Lincoln is a clay town, and for a quarter of a century, the 135-year-old Gladding, McBean clay factory in Lincoln, just north of Roseville, was the perfect venue for Feats of Clay, an annual juried exhibit of stellar ceramic work—in content and execution. For years, visitors toured the working factory to see art displayed in a beehive kiln. It was a ceramic show like no other.

But last year, alleged internal issues at Lincoln Arts, sponsor of the show, closed Feats before it even opened. The result: Last fall, approximately 30 artists convened to form the Art League of Lincoln, a 250-members-strong nonprofit arts entity.
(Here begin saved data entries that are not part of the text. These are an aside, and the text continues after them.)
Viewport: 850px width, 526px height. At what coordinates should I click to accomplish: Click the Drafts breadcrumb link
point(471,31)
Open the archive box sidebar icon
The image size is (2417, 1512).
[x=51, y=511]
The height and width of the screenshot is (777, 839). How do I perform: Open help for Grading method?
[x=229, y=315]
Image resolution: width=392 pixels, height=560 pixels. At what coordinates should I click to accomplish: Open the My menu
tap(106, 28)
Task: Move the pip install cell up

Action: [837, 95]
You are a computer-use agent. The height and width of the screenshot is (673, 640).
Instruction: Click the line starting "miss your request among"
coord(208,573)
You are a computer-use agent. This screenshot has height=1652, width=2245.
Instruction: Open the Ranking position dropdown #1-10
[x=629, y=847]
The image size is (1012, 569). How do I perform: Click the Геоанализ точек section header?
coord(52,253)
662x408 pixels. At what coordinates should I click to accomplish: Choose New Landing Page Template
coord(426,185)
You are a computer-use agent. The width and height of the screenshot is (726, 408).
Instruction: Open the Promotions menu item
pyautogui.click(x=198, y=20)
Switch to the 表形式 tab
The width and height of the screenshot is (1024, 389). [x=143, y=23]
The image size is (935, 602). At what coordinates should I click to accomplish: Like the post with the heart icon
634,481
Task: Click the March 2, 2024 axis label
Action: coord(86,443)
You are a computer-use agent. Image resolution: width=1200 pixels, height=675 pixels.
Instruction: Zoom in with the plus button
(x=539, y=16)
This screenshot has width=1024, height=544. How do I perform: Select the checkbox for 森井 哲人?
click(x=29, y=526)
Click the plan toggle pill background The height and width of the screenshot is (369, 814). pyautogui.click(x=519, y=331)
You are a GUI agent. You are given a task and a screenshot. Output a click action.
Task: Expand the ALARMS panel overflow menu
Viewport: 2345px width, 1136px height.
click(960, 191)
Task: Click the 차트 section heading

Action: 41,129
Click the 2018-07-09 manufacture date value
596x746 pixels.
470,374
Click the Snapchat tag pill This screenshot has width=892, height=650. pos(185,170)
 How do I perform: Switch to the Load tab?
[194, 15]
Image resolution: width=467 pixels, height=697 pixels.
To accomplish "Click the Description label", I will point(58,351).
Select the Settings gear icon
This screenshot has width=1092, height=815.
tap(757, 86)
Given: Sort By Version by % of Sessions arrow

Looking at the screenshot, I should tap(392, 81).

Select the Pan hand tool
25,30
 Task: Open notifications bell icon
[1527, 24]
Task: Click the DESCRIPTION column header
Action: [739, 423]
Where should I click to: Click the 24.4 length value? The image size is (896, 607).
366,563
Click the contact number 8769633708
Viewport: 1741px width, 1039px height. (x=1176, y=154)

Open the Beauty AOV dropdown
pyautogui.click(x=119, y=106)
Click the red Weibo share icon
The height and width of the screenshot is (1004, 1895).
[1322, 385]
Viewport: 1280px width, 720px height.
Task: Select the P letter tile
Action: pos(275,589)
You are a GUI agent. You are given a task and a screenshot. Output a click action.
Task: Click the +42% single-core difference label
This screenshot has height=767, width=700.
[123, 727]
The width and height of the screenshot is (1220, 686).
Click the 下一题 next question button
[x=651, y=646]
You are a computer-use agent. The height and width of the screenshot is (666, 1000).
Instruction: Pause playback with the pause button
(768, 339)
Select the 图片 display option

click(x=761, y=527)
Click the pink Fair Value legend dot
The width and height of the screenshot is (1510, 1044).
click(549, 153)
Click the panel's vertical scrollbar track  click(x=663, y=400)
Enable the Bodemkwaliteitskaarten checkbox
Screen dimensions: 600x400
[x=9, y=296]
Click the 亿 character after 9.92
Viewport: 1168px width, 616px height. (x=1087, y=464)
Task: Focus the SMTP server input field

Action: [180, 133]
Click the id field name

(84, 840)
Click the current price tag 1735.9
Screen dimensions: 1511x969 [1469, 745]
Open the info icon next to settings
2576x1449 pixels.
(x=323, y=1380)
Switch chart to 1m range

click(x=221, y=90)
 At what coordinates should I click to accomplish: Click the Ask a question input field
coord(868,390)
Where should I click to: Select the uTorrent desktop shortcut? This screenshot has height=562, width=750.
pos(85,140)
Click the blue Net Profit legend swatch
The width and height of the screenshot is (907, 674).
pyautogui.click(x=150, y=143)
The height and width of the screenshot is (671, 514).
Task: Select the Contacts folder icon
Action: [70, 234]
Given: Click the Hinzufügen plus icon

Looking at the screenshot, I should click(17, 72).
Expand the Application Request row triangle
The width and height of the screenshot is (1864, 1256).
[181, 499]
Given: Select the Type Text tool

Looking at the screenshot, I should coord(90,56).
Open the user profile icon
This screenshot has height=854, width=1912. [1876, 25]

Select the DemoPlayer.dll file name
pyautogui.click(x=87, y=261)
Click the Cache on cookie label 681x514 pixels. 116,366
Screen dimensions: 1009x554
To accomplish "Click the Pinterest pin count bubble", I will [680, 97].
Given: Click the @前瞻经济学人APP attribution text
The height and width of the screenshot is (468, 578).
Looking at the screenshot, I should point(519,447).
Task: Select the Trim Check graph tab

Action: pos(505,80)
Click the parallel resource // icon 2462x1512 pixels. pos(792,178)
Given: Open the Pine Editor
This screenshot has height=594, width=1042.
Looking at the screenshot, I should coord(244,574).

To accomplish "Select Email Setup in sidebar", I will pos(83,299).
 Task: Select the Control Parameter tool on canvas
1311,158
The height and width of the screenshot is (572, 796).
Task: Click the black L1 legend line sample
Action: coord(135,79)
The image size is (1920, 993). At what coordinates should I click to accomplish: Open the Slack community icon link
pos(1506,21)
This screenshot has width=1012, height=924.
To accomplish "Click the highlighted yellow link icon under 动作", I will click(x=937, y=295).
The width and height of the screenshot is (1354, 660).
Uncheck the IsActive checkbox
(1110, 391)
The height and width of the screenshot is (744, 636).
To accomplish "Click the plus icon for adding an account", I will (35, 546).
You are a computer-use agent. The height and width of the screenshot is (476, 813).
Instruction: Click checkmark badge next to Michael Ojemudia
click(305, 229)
Now, although the League is still sans permanent digs, it's revived Feats as America's ClayFest. When complications related to the Americans with Disabilities Act compliance forced Gladding, McBean to pull out as the venue, Roseville's Blue Line Arts gallery (405 Vernon Street, Suite 100 in Roseville) offered its space. For the show, the juror, ceramic artist Richard Shaw, chose 79 pieces from 330 entries, some from Canada and Hungary. Featured artists include the Austin, Texas-based Kate Nelson and Sacramento's John Lennertz (whose bust of a bald, bearded man is pictured above). The show runs through Saturday, June 1.

The clay town is also poised to celebrate this most humble of art mediums on Lincoln Clay Day, Saturday, May 18, in Beermann Downtown Plaza (640 Fifth Street). Here, visitors can carve on an unfired clay sewer pipe and enjoy music, food and artist wares. For more information, check out the League's website at www.all4art.net.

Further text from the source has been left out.